Let $f:\mathbb{R^+}\rightarrow \mathbb{R}$ a differentiable function such that $f'(x) = \frac{1}{x}$ and $f(1)=0$ . Show that $f(xy) = f(x) + f(y)$ for all $x,y \in \mathbb{R^+}$

It seems to be the logarithm function but I am unable to prove this statement without the fundamental theorem of calculus, is there any other way to prove this fact?

Consider $f(xy)-f(x)$. Differentiating with respect to $x$ yields $yf'(xy)-f'(x)=\frac{y}{xy}-\frac{1}{x}=0$, meaning that $f(xy)-f(x)=C$, where $C$ is a constant.
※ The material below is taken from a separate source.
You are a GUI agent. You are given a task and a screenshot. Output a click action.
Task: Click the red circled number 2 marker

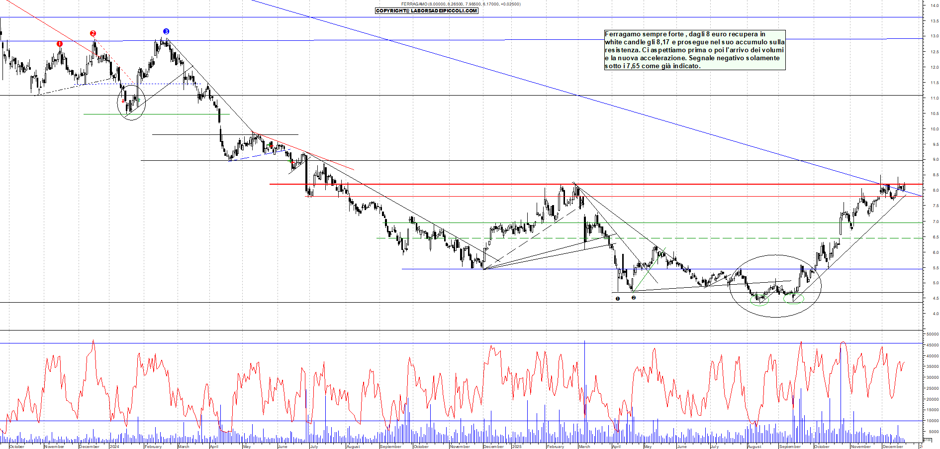click(x=93, y=33)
Plug in $x=1$, $f(y)-f(1)=C$ and hence $f(y)=C$. The result follows.

• I like your solution, really simple. – Usser123456798 Jun 13 '15 at 0:00

From the definition $f'(x) = \frac{1}{x}$ with $f(0)=1$ we have $$f(x) \equiv \int_1^x \frac{dt}{t}$$

By a simple change of variables $z = ty$ to the integral above we get the result

$$f(x) = \int_y^{xy}\frac{dz}{z} = \int_1^{xy}\frac{dz}{z} - \int_1^y \frac{dz}{z} = f(xy) - f(y)$$

Note that we can also prove the logarithmic property $f(x^r) = r f(x)$ by applying the change of variables $z = t^{1/r}$. Taking it further we can also quite easily show that $f$ has an unique inverse $E(x)$ satisfying $E'(x) = E(x)$ and $E(x+y) = E(x)E(y)$ so $E(x) = e^x$ where $e = E(1)$ is defined by $\int_1^e\frac{dt}{t} = 1$. This gives an alternative definition of the exponential function and of Euler's constant $e$.

Consider $G:\Bbb{R}^+\to\Bbb{R}$ such that $G(x,y)=f(xy)-f(x)-f(y)$.

One has

$${\partial{G(x,y)}\over\partial{x}}={y\over xy}-{1\over x}=0$$ $${\partial{G(x,y)}\over\partial{y}}={x\over xy}-{1\over y}=0$$

Therefore $G$ is constant. $G(x,y)=G(1,1)=0$